The policy is titled senior staff travel allowance. It sets out the amount payable per annum to certain designations. In terms of that document the respondent was entitled to US$40 000-00 per annum. It was meant to retain skills and to motivate senior staff.

The fourth paragraph provides:

“The allowance will be paid at beginning of each financial year in October, subject to approval by the Metallon Gold Zimbabwe Group Chairman and Chief Executive Officer." (underlining for emphasis)

The inclusion of the phrase “subject to approval” cannot be interpreted as a mere formality. It meant payments would only be made when the Group Chairman and the Chief Executive Officer have approved the payments for every financial year.

It is my view that approval was a strategic financial decision made at the beginning of each financial year. In essence the two would have had occasion to analyse whether it is a financially sound decision to make the payments taking into consideration the performance of the appellant and other external considerations.

It would certainly bring the appellant to its knees to just pay out such allowances in a vacuum simply because there is a policy. The ‘subject to approval’ means the powers that be made the decision primarily with a view to make sure the appellant remains a going concern.
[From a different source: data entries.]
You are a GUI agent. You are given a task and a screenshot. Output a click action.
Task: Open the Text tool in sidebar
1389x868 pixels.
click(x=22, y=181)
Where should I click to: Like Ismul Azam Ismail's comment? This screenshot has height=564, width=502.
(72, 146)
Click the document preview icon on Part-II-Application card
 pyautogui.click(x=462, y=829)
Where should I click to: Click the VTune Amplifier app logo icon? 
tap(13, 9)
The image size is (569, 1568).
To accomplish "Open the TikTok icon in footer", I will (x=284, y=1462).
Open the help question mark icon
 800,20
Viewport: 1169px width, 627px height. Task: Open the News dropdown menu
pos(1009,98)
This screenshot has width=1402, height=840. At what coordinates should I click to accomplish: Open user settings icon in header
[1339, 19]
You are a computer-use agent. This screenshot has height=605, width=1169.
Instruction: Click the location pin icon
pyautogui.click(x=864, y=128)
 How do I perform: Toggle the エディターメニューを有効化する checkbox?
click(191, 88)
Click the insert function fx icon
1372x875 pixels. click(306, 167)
The respondent failed to produce the approval by the Group Chairman and the Chief Executive Officer to substantiate his claim of US$66 666-66.

I must add though that the fact that the appellant has in the past paid this allowance following an arbitral award does not bind this court. Each case depends on its merits.

There was no approval therefore the claim cannot succeed. The arbitrator fell into error for to make an award with no evidence is to err at law. See Heywood Investments (Pvt) Ltd t/a GDC Hauliers v Zakeyo SC 32-13.

From the foregoing clearly the appeal partially succeeds, it is therefore ordered as follows:

The appeal be and is hereby upheld.

The arbitral award is hereby set aside and it is varied to the following extent:

“The appellant is ordered to pay the respondent the following:

Salary arrears $74 919-00

School Fees allowance $54 669-00.

The travel allowance claim be and is hereby dismissed.”